Network isolation can be used in a number of ways in the security of enterprise applications. Figure 12-3 shows one way to achieve this. An organization creates a “data analytics” network, separate from the organization’s enterprise network with a physical “air gap” that prevents any data from being transferred between the two networks. Data scientists with the appropriate access controls perform queries and MapReduce operations on the Hadoop cluster(s) in the data analytics network, and access to this network is controlled by physical security and/or authentication to the client machines used to perform queries.

FIGURE 12-3: “Air gap” network isolation with import/export workflow

To support enterprise applications that utilize the results of these data sets, there is a significant workflow process that must be developed and utilized:

For many organizations, this is a cumbersome process because it involves a physical separation between the two networks, and it requires a workflow of exporting data from the original network, importing it into the data analytics network, and analyzing, filtering, and preparing the result set data for loading into an enterprise application. However, when the data is extremely sensitive, many organizations are taking this approach.

Because of the complexity involved, some organizations are moving to a similar model, but one that restricts traffic from trusted hosts in the enterprise network to the data analytics network, as shown in Figure 12-4. In this situation, the ETL process can be done over the network, removing the first step in the process described earlier.

FIGURE 12-4: Network isolation with one-way transmissions

Some organizations that primarily utilize Apache Accumulo for controlling access to data perform the data-filtering results for the result sets that can be released to the enterprise network — for example, creating the “Enterprise Network User, who has credentials equal to the lowest authorization level of the network. Filtering data to be released based on such a user often makes the result set easier to post internally without fear of the unintentional release of information.

Network isolation can be used in countless other ways — these are just a few of them. Others involve isolating Hadoop clusters based on the type of data that they use, and some less-restrictive approaches involve allowing connections to and from machines in the enterprise network, utilizing ACLs to restrict access to only trusted hosts.

Each part of your solution for enterprise security will depend on your organization’s security requirements — two organizations are seldom the same. Regardless, the examples and the guidance provided in this chapter should help you as you build your enterprise security solution.

SUMMARY

This chapter provided you with an enterprise view of security, focusing on the data life cycle from a security-policy and a data-centric perspective.
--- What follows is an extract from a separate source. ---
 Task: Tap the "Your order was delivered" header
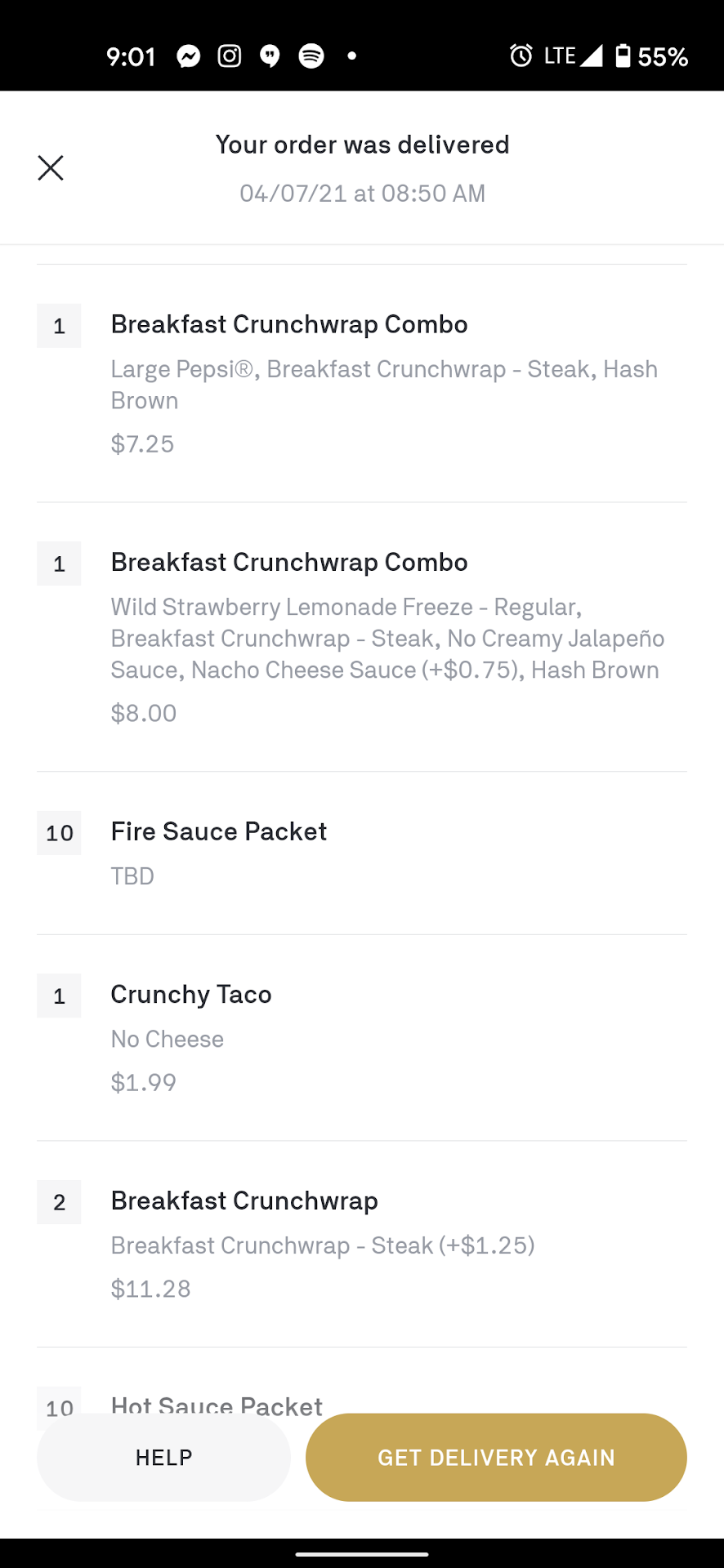pyautogui.click(x=362, y=145)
It is important that security architects understand this big picture, while being able to address different aspects of enterprise security that Hadoop and complementary security tools provide.
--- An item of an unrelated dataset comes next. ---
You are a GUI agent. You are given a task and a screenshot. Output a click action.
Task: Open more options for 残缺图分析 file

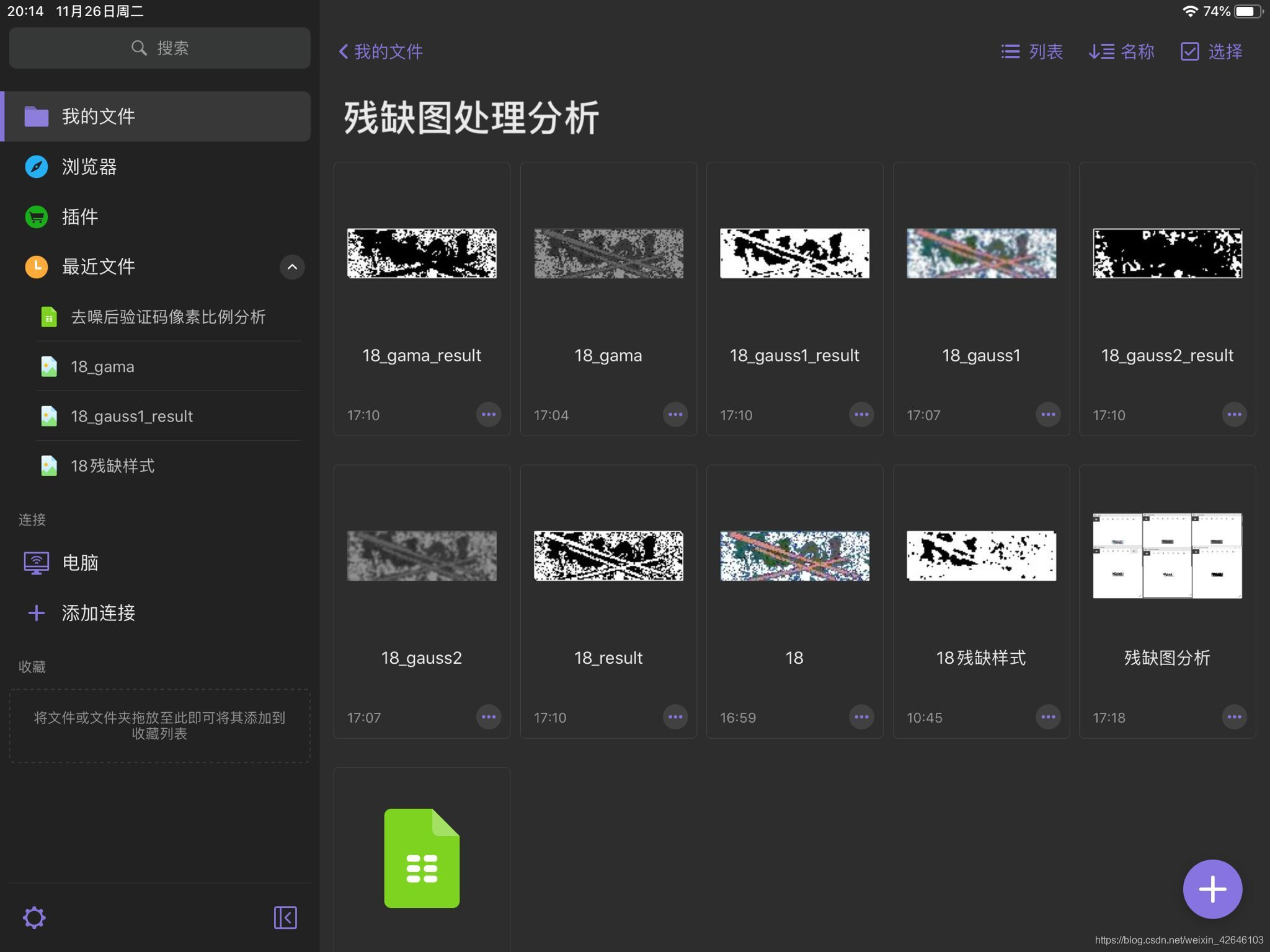click(x=1234, y=717)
This chapter began with a brief overview of security concerns for developing enterprise applications that utilize Hadoop. You learned about some security challenges that Hadoop itself does not address — including data-oriented security, differential privacy, and encryption at rest. You saw a number of approaches for building enterprise security solutions with Hadoop, and worked through some guidance and examples. You learned how to use Apache Accumulo for cell-level security, and gained some insight into encryption at rest and some of the offerings that are currently available. You also learned about some approaches related to network isolation used by many organizations that are concerned with exposing sensitive data.

Security is certainly an evolving topic for Hadoop, and an area where Hadoop will be growing in the next few years. Chapter 13 focuses on some other enhancements that are forthcoming for Hadoop, and discusses trends that are emerging today, and will continue to grow in the future.